This invention relates to marine-jet drives and in particular to an automatic transmission for better match of engine output to jet-load conditions, over the cruising-speed range and for speeds above cruising range.

Performance characteristics of commercially available marine jet-pump propulsion units are well known, as are similar characteristics of propeller-driven craft. In general, boat for boat and engine for engine, propeller-driven craft are capable of about ten percent greater speed at wide open throttle, at least for the case of jet-pump and inboard/outboard driven boats of the size category represented by 18 to 22-ft. length overall. Taken alone, this speed difference is not too significant, if one considers the safety, absence of under-boat projections, and lower yearly maintenance of the jet drive. However, if the entire speed range is considered, the jet is seen to be at a significant disadvantage at slow-to-midrange speeds, i.e., for cruising performance. For example, at a 25-mph cruising speed for a given boat, the same engine will probably need to run at 1000 rpm more for marine-jet propulsion (J.P.) than for inboard/outboard (I.O.) propulsion, e.g., 3000 rpm vs. 2000 rpm. Greater engine noise, and adverse fuel and maintenance cost are the evident disadvantages.

It is, accordingly, an object of the invention to provide an improved transmission for a marine-jet drive, whereby cruising performance may be substantially improved.

Another object is to provide an automatic transmission of the character indicated for producing cruising-speed thrust in a jet drive, at engine speeds which are comparable for a propeller-driven craft at corresponding boat speeds.

A further object is to provide an automatic transmission which has the property of adjusting engine torque/H.P. to the torque/power requirements of the jet impeller, over a wide range of boat speeds.

It is a general object to achieve the foregoing objects with basically simple, reliable and economical structure, achieving significant improvement in marine jet drive performances from various standpoints, including noise reduction, fuel economy, and slow-speed maneuvering, as for docking.

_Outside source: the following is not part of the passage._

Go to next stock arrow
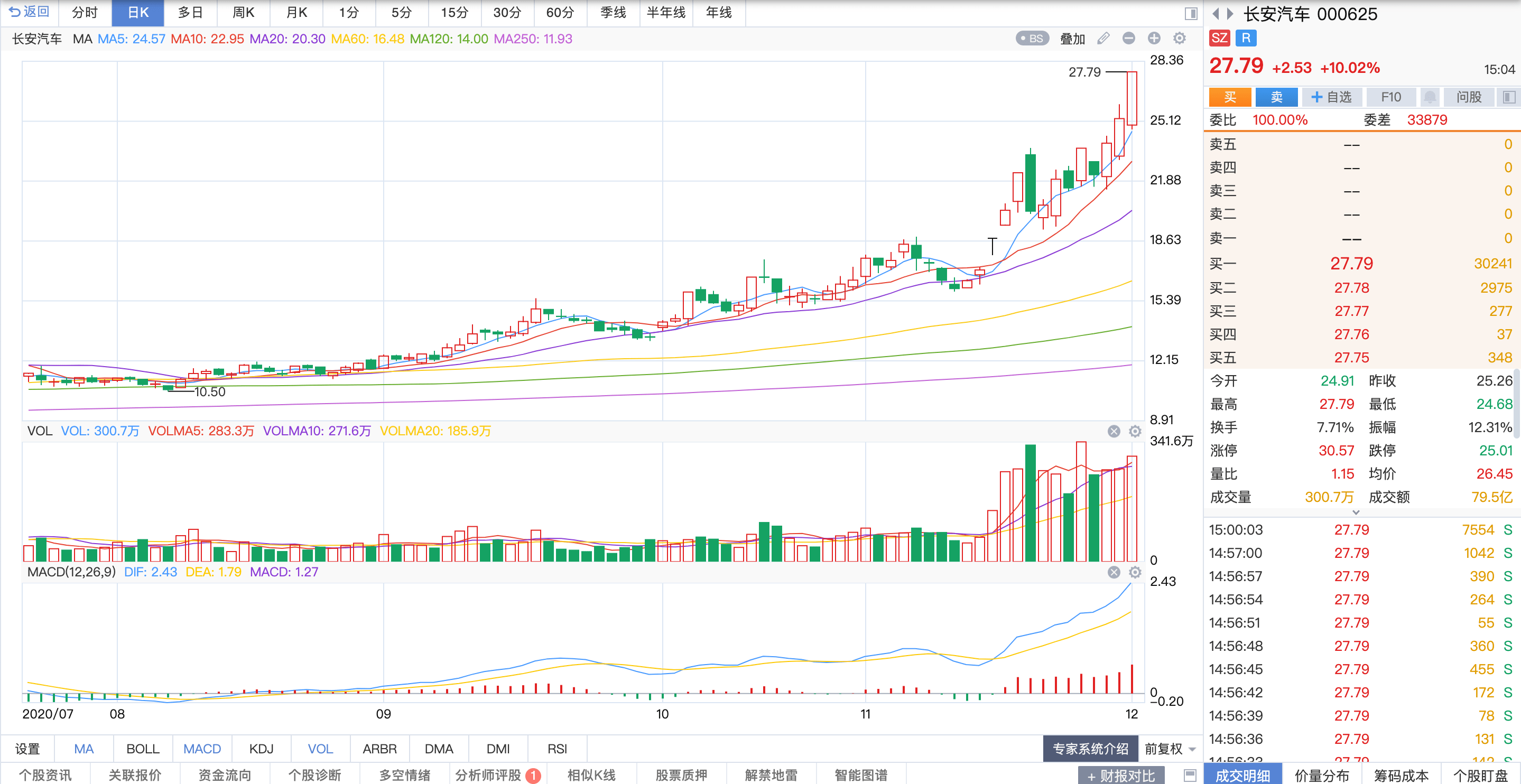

Other objects and various further features of novelty and invention will be pointed out or will occur to those skilled in the art from a reading of the following specification, in conjunction with the accompanying drawings. In said drawings, which show, for illustrative purposes only, preferred forms of the invention:

FIG. 1 is a simplified view in side elevation, showing an engine and marine jet drive coupled by a transmission of the invention;

FIG. 2 is an enlarged longitudinal sectional view through key parts of the transmission in FIG. 1;

FIG. 3 is a diagram schematically indicating electrical and hydraulic control elements for the transmission of FIGS. 1 and 2;

FIG. 3A is a diagram similar to FIG. 3, to illustrate a modification;

FIGS. 4 and 5 are graphs depicting performance of the engine and drive of FIG. 1, in comparison with conventional drives;

FIG. 6 is a diagram schematically indicating elements of a modification of FIG. 1;

FIG. 7 is a diagram similar to FIG. 6 to illustrate another modification; and

FIG. 8 is a circuit diagram for a control system for the modificaton of FIG. 7.

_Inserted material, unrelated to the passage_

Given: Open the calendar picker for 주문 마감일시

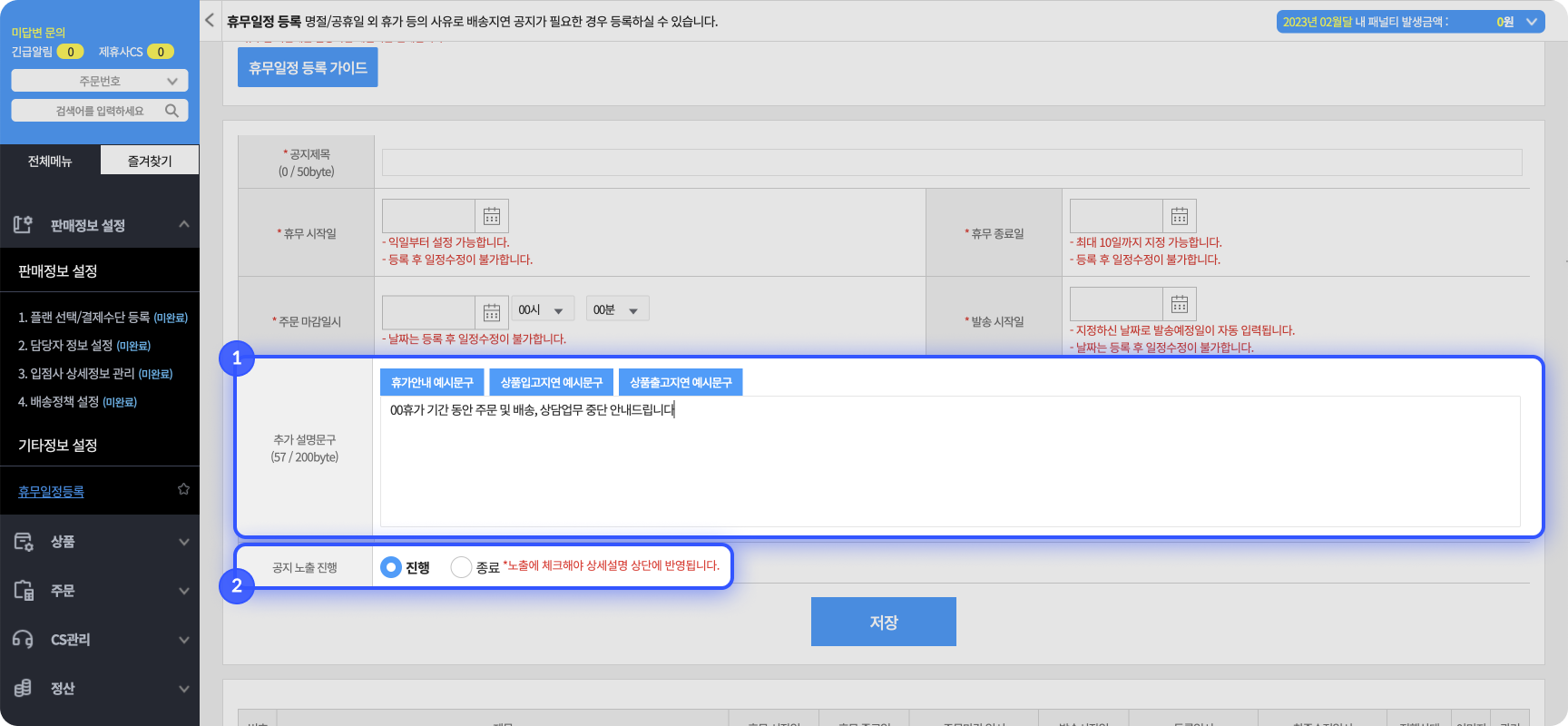Looking at the screenshot, I should 491,312.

Referring to FIG. 1, the invention is shown in application to an automatic transmission 10 which couples crankshaft output of an engine 11 to the impeller of a marine jet drive 12. The installation is in a small boat, for example, a 21-ft. boat having a transom 13 to which the casing for the stern discharge housing 14 of the drive 12 is mounted. As is conventional, the inlet 15 to the jet drive is substantialy flush with the boat bottom 16.

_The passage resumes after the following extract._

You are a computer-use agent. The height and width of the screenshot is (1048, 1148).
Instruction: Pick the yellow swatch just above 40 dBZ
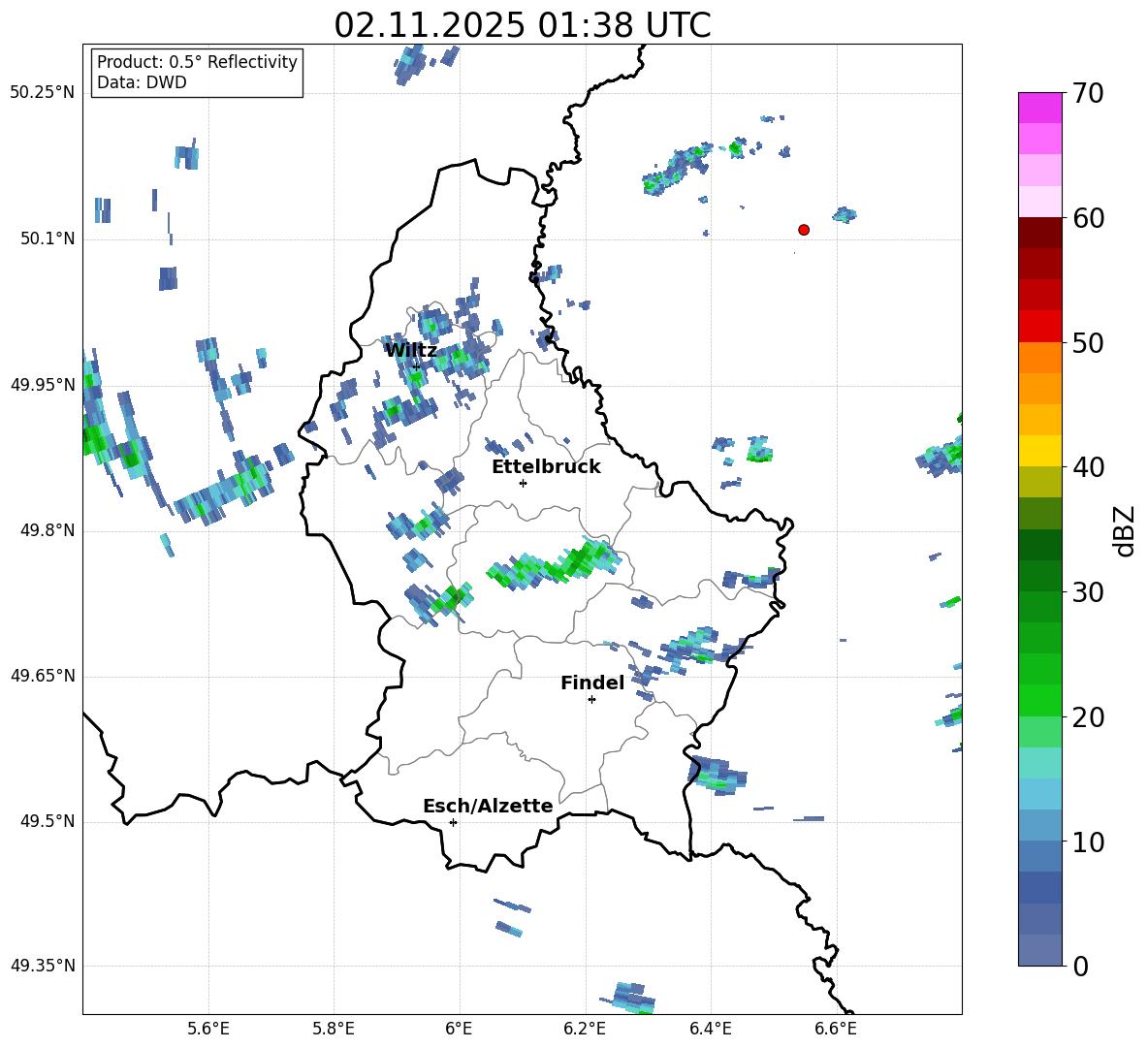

In FIG. 2, the housing of transmission 10 is shown connected at one end to the flywheel housing 17 of engine 11 and, at the other end, to the flanged annular mount 18 for the housing 19 of a coupling 20 to the impeller-drive shaft 21 of the jet drive 12. The engine flywheel 22 may be flexibly coupled by means 23 to the input shaft 24 of the transmission. The output shaft 25 of the transmission is on the same axis as shaft 24 and is formed with or otherwise carries a cupped member 26 having axial overlap with the adjacent end of the shaft 24; spaced radial bearings 27-28 assure concentric and aligned integrity of the region of such overlap, and one-way-engaging clutch means 29 coacts between the bore of member 26 and a bushing 30 having splined connection to shaft 24. Radial support of the input shaft 24 is via a bearing 31 in a forward wall of frame member 32, as well as by bearings 27-28; for the output shaft 25, such support is via bearings 33 in the rear wall or frame 34 of transmission 10. As shown, the sleeve-like hub 35 of the flanged driver element 36 of coupling 20 has splined fit to shaft 25 and is the seat for bearings 33.

In accordance with the invention, selectively disengageable overdrive means couples the shafts 24-25, in bridging (overriding) relation to the one-way clutch 29. As shown, a single jackshaft 37 is supported for rotation in end bearings 38-39 in the respective frames 32-34. First meshing gears 40-41 are splined to input shaft 24 and to jackshaft 37, respectively; and second meshing gears 42-43 are carried by jackshaft 37 and are formed in or carried by member 26, respectively. The overall speed-up of shaft 25 with respect to shaft 24, i.e., when driven via the overdrive gear train 40-41-42-43, may illustratively be expressed by a suitable overdrive ratio, e.g., 1:1.3. A single-acting hydraulically actuated disc clutch 44 is the means of selective connection/disconnection as between gears 41-42 on the jackshaft 37. Clutch 44 may comprise a first plurality of disc elements 45 axially movable along and angularly located by outer spline formations on a drive bushing or sleeve 46, keyed to jackshaft 37; and a second plurality of disc elements 47 is interlaced with elements 45, being also axially movable along and angularly located by spline or slot formations in an axially extensive sleeve or finger region 48 of the gear 42, while the latter is otherwise free to rotate via sleeve-bearing support at 49 on the jackshaft 37. An axially fixed end-plate abutment 50 is clamped by means 51 to the jackshaft, and an axially floating thrust plate 52 (keyed to 48) receives hydraulic actuating (left-to-right) thrust from an annular piston 53, via a Belleville spring washer 54 which is also keyed to 48, at the left-end limit of the same.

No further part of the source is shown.